Les États-Unis et l'Iran ont annoncé une suspension réciproque des hostilités et la reprise imminente des négociations, après une période de regain de tensions dans le détroit d'Ormuz. Un responsable américain a fait savoir, dimanche 28 juin, que les deux parties prévoient de poursuivre leurs discussions techniques sur l'ensemble des points du protocole d'accord déjà signé à distance, et de cesser leurs attaques "pour le moment".

Un accord de principe pour la libre circulation

Selon ce haut responsable, les navires pourront à nouveau circuler librement dans le détroit d'Ormuz et ses abords, une question qui avait été au cœur des affrontements récents. Cette annonce intervient après plusieurs jours marqués par des accusations mutuelles de violation de l'accord, et par des incidents, dont un pétrolier touché par un projectile non identifié dans la zone stratégique.

Le responsable américain n'a toutefois pas confirmé les informations évoquant une rencontre entre délégations américaine et iranienne prévue mardi au Qatar. Cette nouvelle session de pourparlers, si elle se confirme, prolongerait les cycles de négociations entamés les semaines précédentes.

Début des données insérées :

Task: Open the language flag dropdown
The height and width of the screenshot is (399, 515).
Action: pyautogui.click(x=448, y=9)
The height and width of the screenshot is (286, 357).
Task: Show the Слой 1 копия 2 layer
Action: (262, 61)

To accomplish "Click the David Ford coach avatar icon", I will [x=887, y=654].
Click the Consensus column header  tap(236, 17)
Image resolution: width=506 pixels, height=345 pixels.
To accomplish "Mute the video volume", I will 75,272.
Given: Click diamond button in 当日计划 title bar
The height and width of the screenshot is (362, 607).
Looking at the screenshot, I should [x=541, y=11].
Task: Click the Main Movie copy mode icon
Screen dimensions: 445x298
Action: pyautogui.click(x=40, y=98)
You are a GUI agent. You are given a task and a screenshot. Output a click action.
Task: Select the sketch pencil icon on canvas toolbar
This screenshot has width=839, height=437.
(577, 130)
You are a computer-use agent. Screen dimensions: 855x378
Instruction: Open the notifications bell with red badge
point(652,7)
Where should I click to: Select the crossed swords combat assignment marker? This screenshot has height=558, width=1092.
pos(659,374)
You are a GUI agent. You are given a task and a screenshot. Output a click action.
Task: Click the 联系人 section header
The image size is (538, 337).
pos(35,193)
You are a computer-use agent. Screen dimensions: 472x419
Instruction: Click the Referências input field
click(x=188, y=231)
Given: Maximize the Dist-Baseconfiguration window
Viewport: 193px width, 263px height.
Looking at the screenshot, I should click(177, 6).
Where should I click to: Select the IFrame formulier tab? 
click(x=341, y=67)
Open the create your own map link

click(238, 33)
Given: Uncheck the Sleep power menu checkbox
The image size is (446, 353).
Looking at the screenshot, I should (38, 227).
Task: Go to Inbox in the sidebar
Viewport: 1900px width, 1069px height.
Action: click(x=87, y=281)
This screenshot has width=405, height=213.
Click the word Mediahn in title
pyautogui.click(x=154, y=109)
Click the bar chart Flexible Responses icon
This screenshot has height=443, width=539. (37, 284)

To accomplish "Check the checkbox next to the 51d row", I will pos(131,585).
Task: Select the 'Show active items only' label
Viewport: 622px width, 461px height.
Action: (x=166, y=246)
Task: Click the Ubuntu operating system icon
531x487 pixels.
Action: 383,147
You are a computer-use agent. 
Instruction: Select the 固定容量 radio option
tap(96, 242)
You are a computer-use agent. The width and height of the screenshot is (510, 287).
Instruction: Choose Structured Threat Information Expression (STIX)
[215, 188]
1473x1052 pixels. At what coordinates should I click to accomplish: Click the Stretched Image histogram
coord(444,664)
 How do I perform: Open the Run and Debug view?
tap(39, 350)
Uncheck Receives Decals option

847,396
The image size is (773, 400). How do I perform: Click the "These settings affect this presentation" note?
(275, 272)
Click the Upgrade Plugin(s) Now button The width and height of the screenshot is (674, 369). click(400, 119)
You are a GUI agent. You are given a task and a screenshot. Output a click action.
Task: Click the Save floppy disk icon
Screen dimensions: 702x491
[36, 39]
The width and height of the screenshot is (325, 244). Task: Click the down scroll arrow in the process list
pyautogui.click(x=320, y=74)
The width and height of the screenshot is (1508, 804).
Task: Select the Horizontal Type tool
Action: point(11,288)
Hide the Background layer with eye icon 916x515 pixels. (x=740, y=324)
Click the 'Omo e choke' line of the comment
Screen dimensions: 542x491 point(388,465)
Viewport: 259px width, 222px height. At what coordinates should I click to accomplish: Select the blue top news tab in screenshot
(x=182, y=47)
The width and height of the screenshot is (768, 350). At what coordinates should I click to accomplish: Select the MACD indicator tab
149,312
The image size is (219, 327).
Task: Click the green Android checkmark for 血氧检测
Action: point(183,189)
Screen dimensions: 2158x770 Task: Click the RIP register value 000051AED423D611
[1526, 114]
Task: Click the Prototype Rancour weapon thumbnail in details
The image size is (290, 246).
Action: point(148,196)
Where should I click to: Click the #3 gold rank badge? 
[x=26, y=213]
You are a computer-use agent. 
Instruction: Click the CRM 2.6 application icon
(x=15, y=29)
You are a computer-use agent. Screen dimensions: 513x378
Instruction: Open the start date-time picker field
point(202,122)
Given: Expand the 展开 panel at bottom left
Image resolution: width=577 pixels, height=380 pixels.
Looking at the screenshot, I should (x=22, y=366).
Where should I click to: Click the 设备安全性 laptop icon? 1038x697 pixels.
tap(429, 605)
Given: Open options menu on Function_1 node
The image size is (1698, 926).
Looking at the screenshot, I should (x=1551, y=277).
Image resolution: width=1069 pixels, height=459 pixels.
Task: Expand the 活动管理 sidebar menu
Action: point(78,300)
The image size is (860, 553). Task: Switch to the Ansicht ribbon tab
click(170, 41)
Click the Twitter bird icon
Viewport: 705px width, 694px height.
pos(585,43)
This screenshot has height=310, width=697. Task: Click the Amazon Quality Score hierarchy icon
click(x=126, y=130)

Un cadre technique maintenu

Les échanges doivent se concentrer sur les modalités techniques du protocole d'accord, qui prévoit notamment la levée de certaines sanctions, la libre circulation dans le détroit d'Ormuz, et des mesures de dilution de l'uranium. Les discussions les plus récentes s'étaient tenues en Suisse, sans parvenir à régler toutes les divergences.

Cette suspension mutuelle des hostilités, bien que présentée comme provisoire, marque une volonté des deux capitales de ne pas laisser les tensions dégénérer en conflit ouvert. L'Iran avait prévenu que toute ingérence dans sa gestion du détroit d'Ormuz risquait d'"accroître les tensions" dans la région.

Un protocole déjà signé à distance

Le protocole d'accord entre Washington et Téhéran avait été rendu public mi-juin. Il comporte 14 points, dont une feuille de route de 60 jours pour les premières étapes de la désescalade, et la création d'une cellule de gestion des conflits au Liban. Le guide suprême iranien avait donné son feu vert à ce texte, signé à distance.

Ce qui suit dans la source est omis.